I also think that the original goes into way too much detail and explanation of what the various bits mean. It’s meant to be a comment, not a tutorial! :slight_smile:

I understand your thoughts about to much information. That is why I asked questions. My concern was that many programmers have difficulties with regex. So giving as much imformation as possible (hold there hand with excess information) not knowing the level of expertise a programmer needing to analize the regex.
Thanks for your insight,

(The common recommendation “comment the why” is also applicable I think.

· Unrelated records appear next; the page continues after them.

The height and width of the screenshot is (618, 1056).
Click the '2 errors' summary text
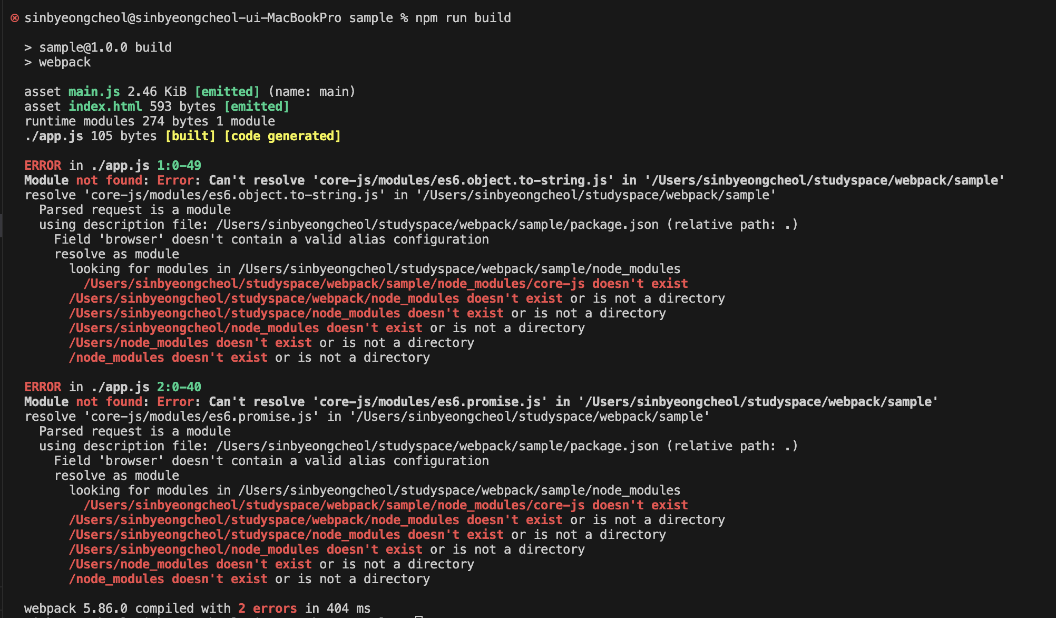267,609
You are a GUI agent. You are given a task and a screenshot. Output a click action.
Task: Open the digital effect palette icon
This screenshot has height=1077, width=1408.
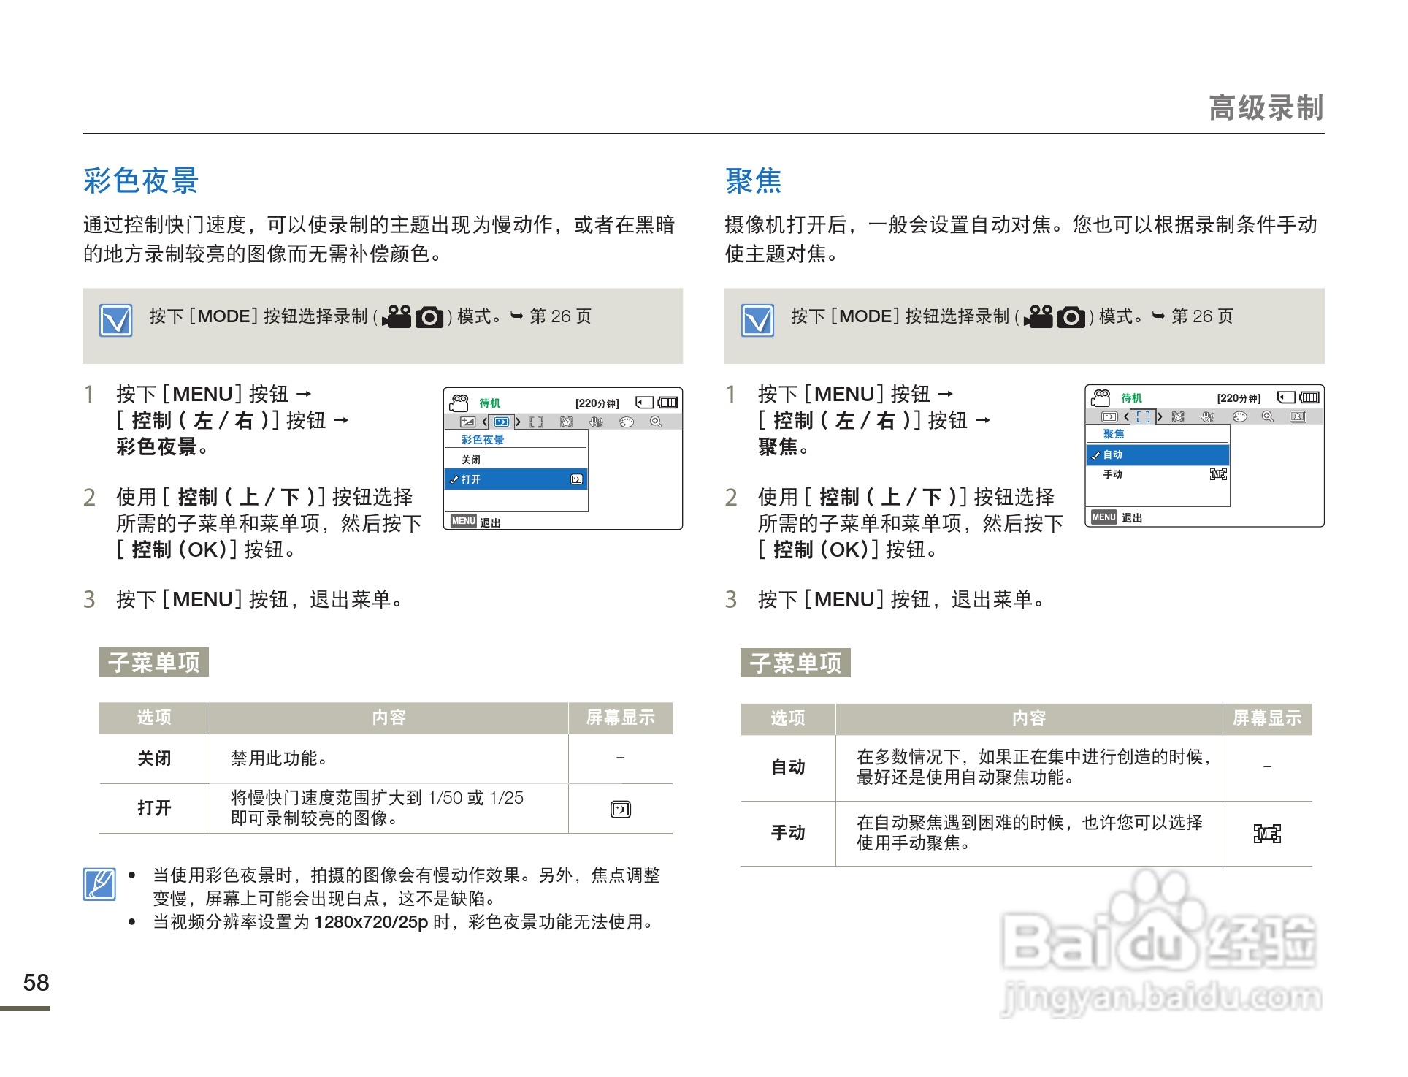click(x=627, y=422)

[a-z]+  # id part. Must be lowercase because RFC xyz section Q

is more helpful. If the regex contains just not just common elements, e.g. if \B is considered exotic, a reminder / keyword to lookup is great, but the reasoning might still be included:

\B       # Not word boundary. Example: abc123 should not match because ...

)

2 Likes

I think it’s normal to put comments before the code that it refers to.
For regex I like to include examples of each use case that should be matched and not match.

Wouldn’t the ‘why’ be covered in the doc section? So it should be duplicated in both, if I’m thinking correctly. I’m never going to use Python for work, just doing this for personal use. But if you don’t have a set of guides or rules you follow one gets a mess after a while. I happen to have memory problems so comments are a little verbose for most. I can see that.
That being said, set a standard so your code is maintainable, readable and concise.
I’m learning and starting to get a mental picture of what and how to write effectively. I’m reading about pragmatic programming currently.